How I met hexadecimal floating point numbers
I was developing a new functionality into Java::Geci to make it less prone to code reformatting. The current release of the code will overwrite an otherwise identical code if it was reformatted. It is annoying since it is fairly easy to press the reformatting key shortcut and many projects even require that developers set their editor to automatically format the code upon save. In those cases Java::Geci cannot be used because as soon as the code is reformatted the generator thinks that the code it generates is not the same as the one already in the source file, updates it and signals the change of the code failing the unit tests.

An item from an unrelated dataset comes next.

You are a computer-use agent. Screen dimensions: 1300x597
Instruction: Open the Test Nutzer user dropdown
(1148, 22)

The solution I was crafting compares the Java source files first converting them to a list of lexical elements. That way you can even reformat the code inserting new-lines, spaces, etc. so long as long the code remains the same. To do that I needed a simplified lexical analyzer for Java. Writing a lexical analyzer is not a big deal, I created several for different reasons since I first read the Dragon Book in 1987. The only thing I really needed is the precise definition of what are the string, character, number literals, the keywords and so on. In short: what is the definition of the Java language on the lexical level and how is it processed. Fortunately, there is a precise definition for that, the Java Language Specification, which is not only precise but also readable and has examples. So I started to read the corresponding chapters.

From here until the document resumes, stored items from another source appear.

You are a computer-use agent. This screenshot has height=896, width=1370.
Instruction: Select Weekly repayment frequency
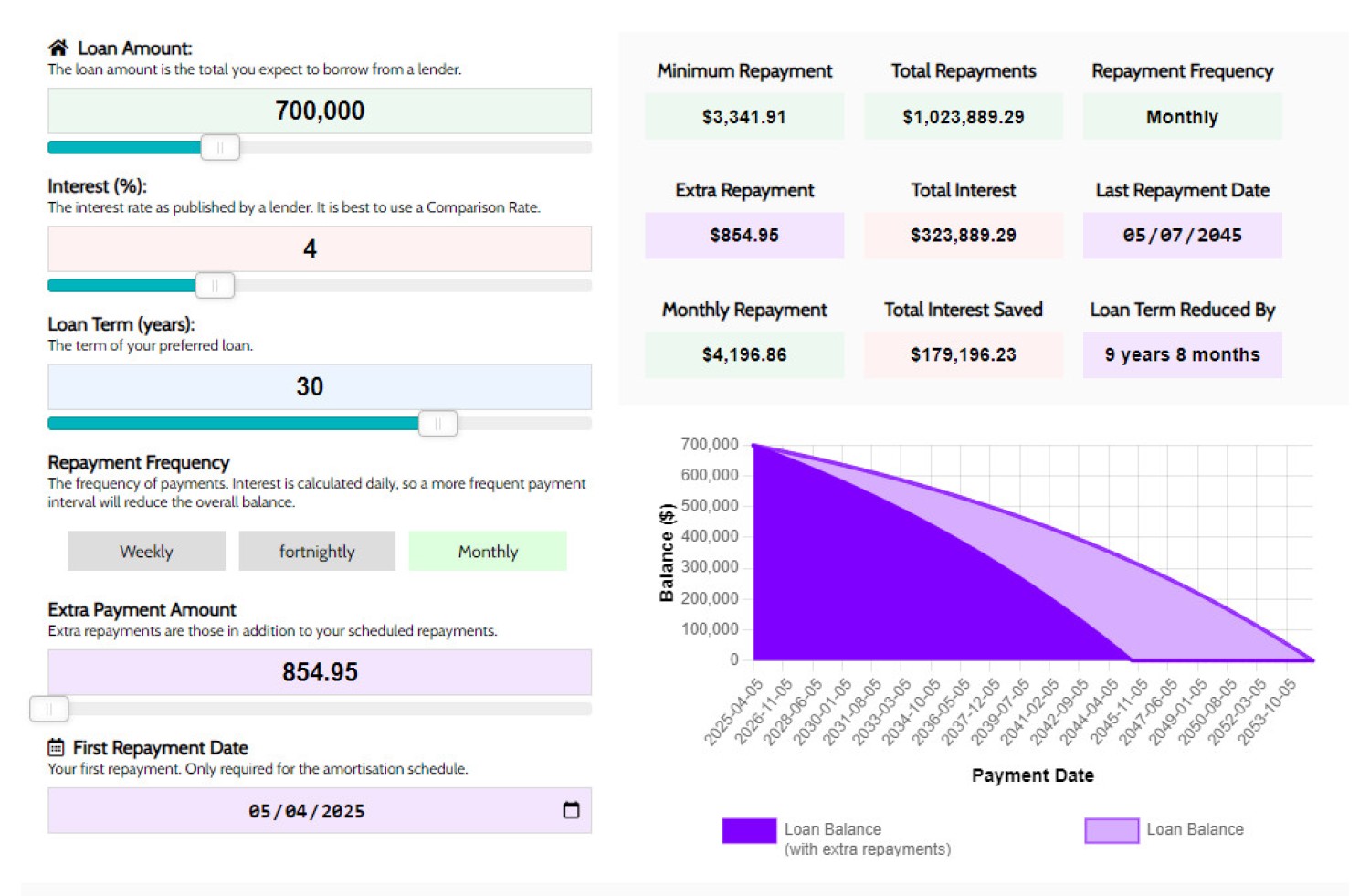point(146,551)
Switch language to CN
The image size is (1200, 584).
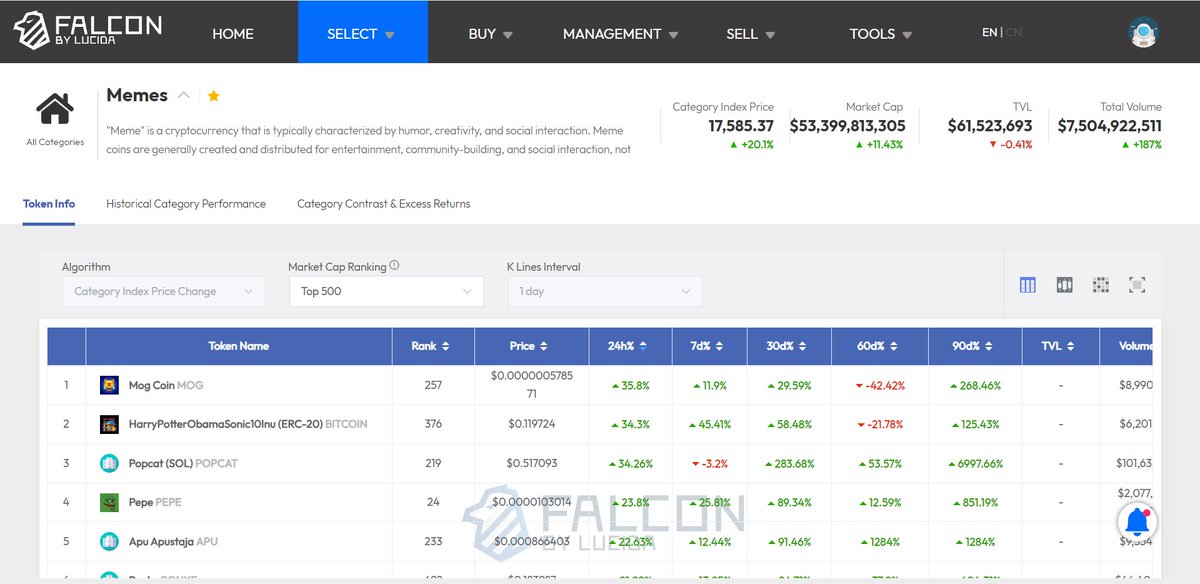[1014, 32]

To my bewilderment, I could see there that there is a possibility in the Java language to express a floating point in hexadecimal. Strange, is it? Since I have not ever seen it, first I thought that this was something new introduced in Java 12 but my investigation showed that it probably was introduced in Java 1.5 That was the very first Java version I really liked but not because of hexadecimal floating points. So this was how I met this beast in the standard face to face. I started to wonder if this beast can be found at all in the wild or is it only something that can be seen captive in the confinements of the text of the JLS. So…
I put up a vote on Twitter
As you can see nine decent humans answered the question, mostly saying that they have had no idea about this feature.
Probably hexadecimal floating points are the least known and used feature of the Java language right after lambdas and streams (just kidding… hexadecimal floating points are important, no?)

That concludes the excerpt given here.